### Work to be completed
What is expected is a word-for-word copy of all the entries.

Stored records
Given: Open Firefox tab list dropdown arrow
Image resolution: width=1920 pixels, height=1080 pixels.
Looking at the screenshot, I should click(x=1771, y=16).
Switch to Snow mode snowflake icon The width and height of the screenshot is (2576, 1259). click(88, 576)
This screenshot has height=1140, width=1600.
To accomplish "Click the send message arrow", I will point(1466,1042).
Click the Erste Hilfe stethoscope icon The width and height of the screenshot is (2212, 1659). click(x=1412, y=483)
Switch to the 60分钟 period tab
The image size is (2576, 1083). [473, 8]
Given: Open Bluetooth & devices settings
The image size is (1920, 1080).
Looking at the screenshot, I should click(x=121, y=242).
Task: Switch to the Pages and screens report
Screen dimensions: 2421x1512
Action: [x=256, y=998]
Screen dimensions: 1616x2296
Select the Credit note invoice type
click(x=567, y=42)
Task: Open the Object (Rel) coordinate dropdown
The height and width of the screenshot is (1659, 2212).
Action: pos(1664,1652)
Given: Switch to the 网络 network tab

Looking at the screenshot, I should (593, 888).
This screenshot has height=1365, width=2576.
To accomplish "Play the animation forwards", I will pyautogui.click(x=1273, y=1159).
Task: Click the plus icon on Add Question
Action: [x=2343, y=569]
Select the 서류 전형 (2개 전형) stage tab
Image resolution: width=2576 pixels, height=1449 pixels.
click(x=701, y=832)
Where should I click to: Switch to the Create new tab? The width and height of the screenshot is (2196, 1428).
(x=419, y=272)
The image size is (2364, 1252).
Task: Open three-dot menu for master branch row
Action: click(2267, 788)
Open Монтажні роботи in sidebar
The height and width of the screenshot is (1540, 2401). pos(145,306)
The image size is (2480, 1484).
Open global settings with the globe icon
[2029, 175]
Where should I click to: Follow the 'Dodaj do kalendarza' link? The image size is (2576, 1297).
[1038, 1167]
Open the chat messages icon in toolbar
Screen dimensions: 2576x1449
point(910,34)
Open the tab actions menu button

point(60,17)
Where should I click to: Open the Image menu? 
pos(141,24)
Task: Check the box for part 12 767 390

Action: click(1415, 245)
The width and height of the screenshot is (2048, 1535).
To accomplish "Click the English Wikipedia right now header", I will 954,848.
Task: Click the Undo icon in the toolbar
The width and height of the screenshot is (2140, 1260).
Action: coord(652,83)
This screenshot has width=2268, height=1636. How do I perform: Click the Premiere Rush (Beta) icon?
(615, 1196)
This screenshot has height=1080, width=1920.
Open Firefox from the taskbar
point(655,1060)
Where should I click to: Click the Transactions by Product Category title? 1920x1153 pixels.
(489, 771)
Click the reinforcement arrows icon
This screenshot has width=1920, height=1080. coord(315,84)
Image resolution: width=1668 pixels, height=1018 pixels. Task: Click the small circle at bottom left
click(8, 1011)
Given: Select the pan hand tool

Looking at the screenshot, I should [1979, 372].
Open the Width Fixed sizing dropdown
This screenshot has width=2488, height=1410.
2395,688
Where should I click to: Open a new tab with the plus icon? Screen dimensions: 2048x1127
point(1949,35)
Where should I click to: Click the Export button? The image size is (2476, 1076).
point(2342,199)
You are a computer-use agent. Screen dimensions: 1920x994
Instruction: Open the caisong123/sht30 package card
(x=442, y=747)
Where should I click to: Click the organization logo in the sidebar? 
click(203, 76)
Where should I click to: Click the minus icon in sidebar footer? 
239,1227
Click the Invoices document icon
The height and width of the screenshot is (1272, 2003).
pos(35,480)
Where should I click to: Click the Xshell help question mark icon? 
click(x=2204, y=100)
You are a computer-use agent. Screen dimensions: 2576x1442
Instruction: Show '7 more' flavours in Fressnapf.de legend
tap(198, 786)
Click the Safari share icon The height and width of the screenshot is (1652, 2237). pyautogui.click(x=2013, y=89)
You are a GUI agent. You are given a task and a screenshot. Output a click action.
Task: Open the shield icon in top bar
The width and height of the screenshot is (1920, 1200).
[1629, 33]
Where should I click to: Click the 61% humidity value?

### Result of the task
Given: Open Firefox tab list dropdown arrow
Image resolution: width=1920 pixels, height=1080 pixels.
Looking at the screenshot, I should click(x=1771, y=16).
Switch to Snow mode snowflake icon The width and height of the screenshot is (2576, 1259). click(88, 576)
This screenshot has height=1140, width=1600.
To accomplish "Click the send message arrow", I will point(1466,1042).
Click the Erste Hilfe stethoscope icon The width and height of the screenshot is (2212, 1659). click(x=1412, y=483)
Switch to the 60分钟 period tab
The image size is (2576, 1083). [473, 8]
Given: Open Bluetooth & devices settings
The image size is (1920, 1080).
Looking at the screenshot, I should click(x=121, y=242).
Task: Switch to the Pages and screens report
Screen dimensions: 2421x1512
Action: [x=256, y=998]
Screen dimensions: 1616x2296
Select the Credit note invoice type
click(x=567, y=42)
Task: Open the Object (Rel) coordinate dropdown
The height and width of the screenshot is (1659, 2212).
Action: pos(1664,1652)
Given: Switch to the 网络 network tab

Looking at the screenshot, I should (593, 888).
This screenshot has height=1365, width=2576.
To accomplish "Play the animation forwards", I will pyautogui.click(x=1273, y=1159).
Task: Click the plus icon on Add Question
Action: [x=2343, y=569]
Select the 서류 전형 (2개 전형) stage tab
Image resolution: width=2576 pixels, height=1449 pixels.
click(x=701, y=832)
Where should I click to: Switch to the Create new tab? The width and height of the screenshot is (2196, 1428).
(x=419, y=272)
The image size is (2364, 1252).
Task: Open three-dot menu for master branch row
Action: click(2267, 788)
Open Монтажні роботи in sidebar
The height and width of the screenshot is (1540, 2401). pos(145,306)
The image size is (2480, 1484).
Open global settings with the globe icon
[2029, 175]
Where should I click to: Follow the 'Dodaj do kalendarza' link? The image size is (2576, 1297).
[1038, 1167]
Open the chat messages icon in toolbar
Screen dimensions: 2576x1449
point(910,34)
Open the tab actions menu button

point(60,17)
Where should I click to: Open the Image menu? 
pos(141,24)
Task: Check the box for part 12 767 390

Action: click(1415, 245)
The width and height of the screenshot is (2048, 1535).
To accomplish "Click the English Wikipedia right now header", I will 954,848.
Task: Click the Undo icon in the toolbar
The width and height of the screenshot is (2140, 1260).
Action: coord(652,83)
This screenshot has width=2268, height=1636. How do I perform: Click the Premiere Rush (Beta) icon?
(615, 1196)
This screenshot has height=1080, width=1920.
Open Firefox from the taskbar
point(655,1060)
Where should I click to: Click the Transactions by Product Category title? 1920x1153 pixels.
(489, 771)
Click the reinforcement arrows icon
This screenshot has width=1920, height=1080. coord(315,84)
Image resolution: width=1668 pixels, height=1018 pixels. Task: Click the small circle at bottom left
click(8, 1011)
Given: Select the pan hand tool

Looking at the screenshot, I should [1979, 372].
Open the Width Fixed sizing dropdown
This screenshot has width=2488, height=1410.
2395,688
Where should I click to: Open a new tab with the plus icon? Screen dimensions: 2048x1127
point(1949,35)
Where should I click to: Click the Export button? The image size is (2476, 1076).
point(2342,199)
You are a computer-use agent. Screen dimensions: 1920x994
Instruction: Open the caisong123/sht30 package card
(x=442, y=747)
Where should I click to: Click the organization logo in the sidebar? 
click(203, 76)
Where should I click to: Click the minus icon in sidebar footer? 
239,1227
Click the Invoices document icon
The height and width of the screenshot is (1272, 2003).
pos(35,480)
Where should I click to: Click the Xshell help question mark icon? 
click(x=2204, y=100)
You are a computer-use agent. Screen dimensions: 2576x1442
Instruction: Show '7 more' flavours in Fressnapf.de legend
tap(198, 786)
Click the Safari share icon The height and width of the screenshot is (1652, 2237). pyautogui.click(x=2013, y=89)
You are a GUI agent. You are given a task and a screenshot. Output a click action.
Task: Open the shield icon in top bar
The width and height of the screenshot is (1920, 1200).
[1629, 33]
Where should I click to: Click the 61% humidity value?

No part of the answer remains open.